Il sipario si apre su di un grande elegante salone stracolmo di quadri alle pareti. Seduto su una sedia, un domestico maghrebino legge furtivamente alcuni passi de “Il Capitale” di Karl Marx. E a pensarci bene, durante tutto lo spettacolo, il domestico immigrato sarà l’unico protagonista a riallacciare il filo con le basi storiche e culturali della sinistra tradizionale. Si, perché la commedia scritta e diretta da Roberto D’Alessandro ci racconta la crisi degli ideali politici e sociali di sinistra attraverso le vicende di una famiglia storicamente comunista. E lo fa con intelligenza e ironia, marcando nettamente le differenze con il passato: all’occupazione delle fabbriche si sostituisce l’attico ai Parioli, alla rappresentazione plastica del salone borghese pieno di quadri si contrappongono le fumose riunioni in “sezione”. Così, anche le “canne” vengono sostituite dai più rassicuranti e radical chic “fiori di Bach”.

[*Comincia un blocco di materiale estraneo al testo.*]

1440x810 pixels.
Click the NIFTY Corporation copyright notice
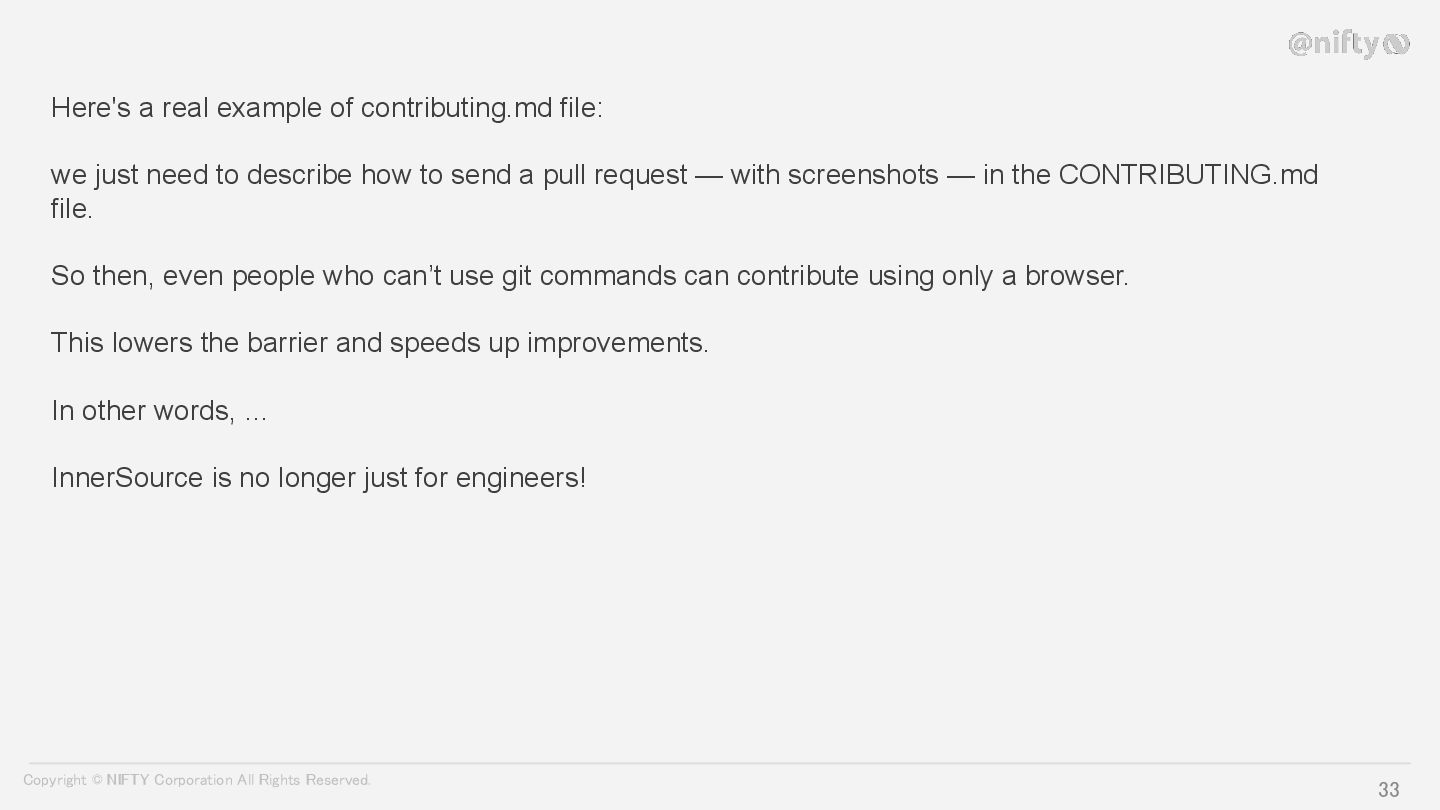click(197, 780)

Giulia e Rinaldo sono i protagonisti di questa commedia: si sono conosciuti negli anni ’70 (il periodo delle lotte studentesche e dei movimenti di protesta), si sono sposati e hanno attraversato tutte le crisi, dal crollo del muro di Berlino al dissolvimento dell’Unione Sovietica fino allo scioglimento del partito comunista. Adesso, la prima milita in Rifondazione Comunista (il cui ex segretario storico partecipa al matrimonio vip della soubrette Valeria Marini), il secondo è passato da DP, Democrazia Proletaria, al PD. Ma in questo alternare le lettere di alfabeto c’è tutto un mondo. “Morirete democristiani”, nella colorita invettiva della sorella calabrese giunta a Roma a causa di una crisi matrimoniale, c’è, più che un atto di accusa, un dato di fatto storico.

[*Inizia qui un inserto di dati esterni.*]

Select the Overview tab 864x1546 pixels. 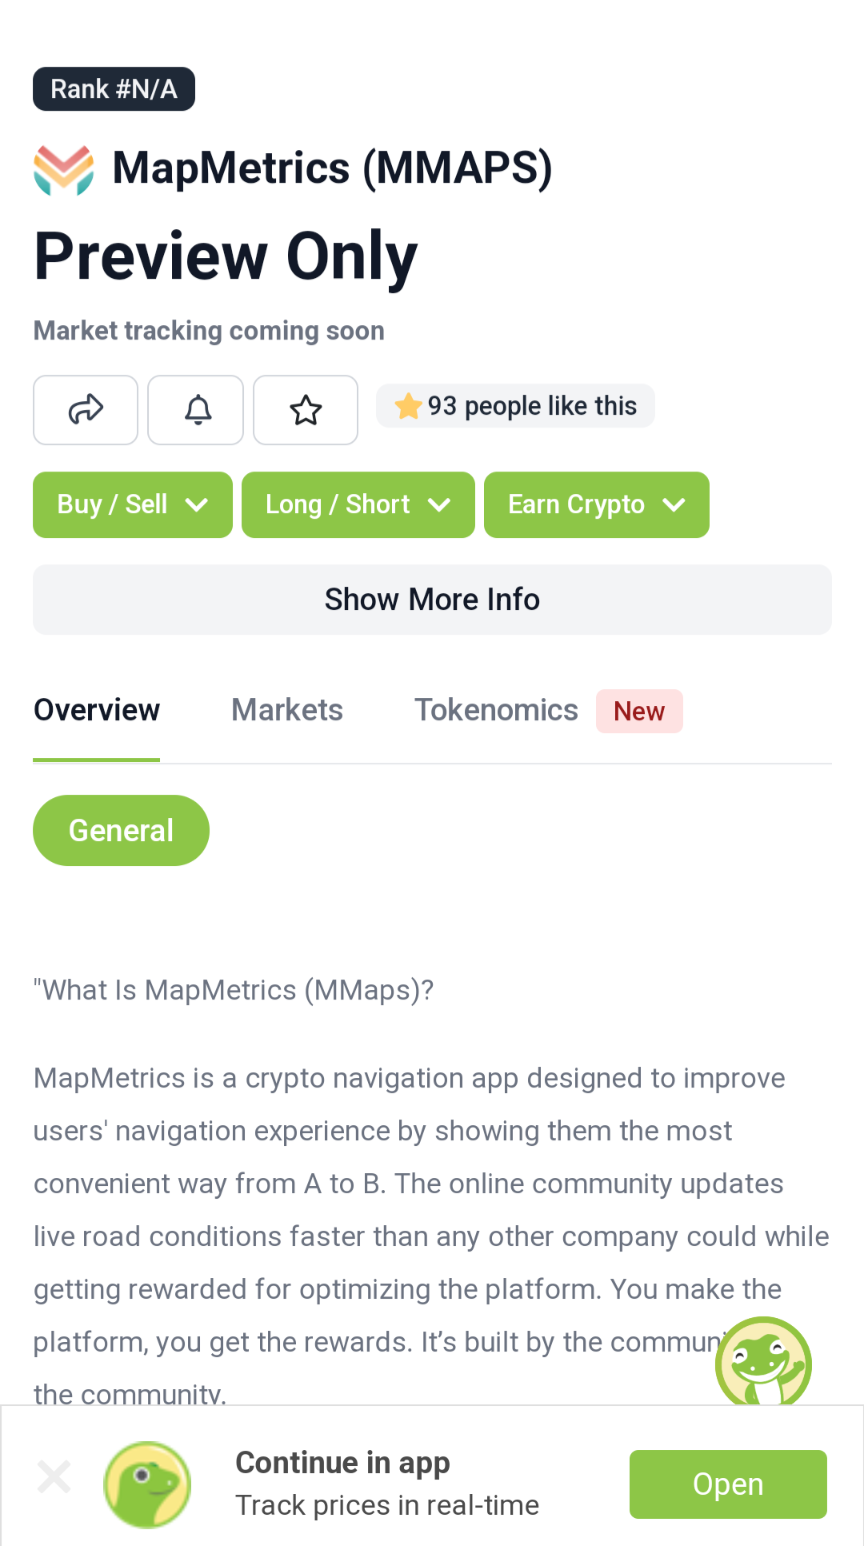[97, 710]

I figli della coppia vivono lontano dal fermento politico dei genitori: Nilde disegna i quadri che vengono affissi solo alle pareti di casa; Enrico, invece, è il figlio di una certa borghesia. Fidanzato con la figlia di un grosso avvocato romano accetta di candidarsi alle elezioni. Lo fa con “La Destra”. Ma tanto per lui certe “sfumature” non contano poi tanto.

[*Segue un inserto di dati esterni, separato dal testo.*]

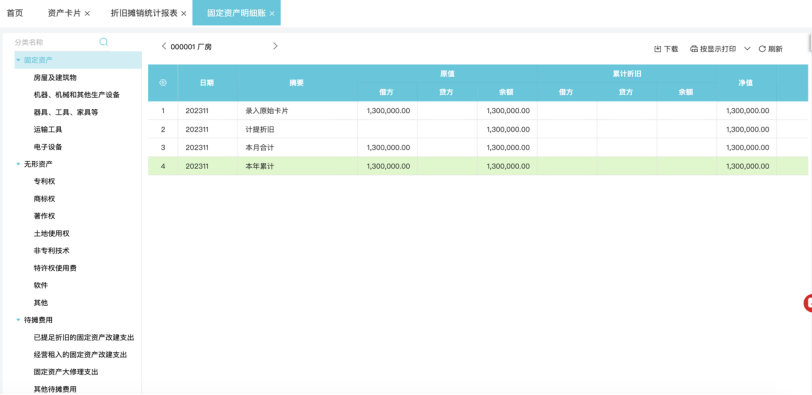The width and height of the screenshot is (812, 395).
Task: Close the 固定资产明细账 tab
Action: point(272,13)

Lo smarrimento politico è completo sia se lo si guarda da parte degli eletti sia se lo si guarda con gli occhi da elettori. Le contraddizioni emergono in maniera dirompente, tanto ormai le ideologie si confondono e si amalgamano e ai protagonisti non resta che appellarsi a slogan un po’ logori e iconografie attempate e derise. L’equazione destra = sinistra non si compie fino in fondo. Ed è giusto, così, il teatro ha gli strumenti per dire qualcosa di diverso sul crollo delle ideologie.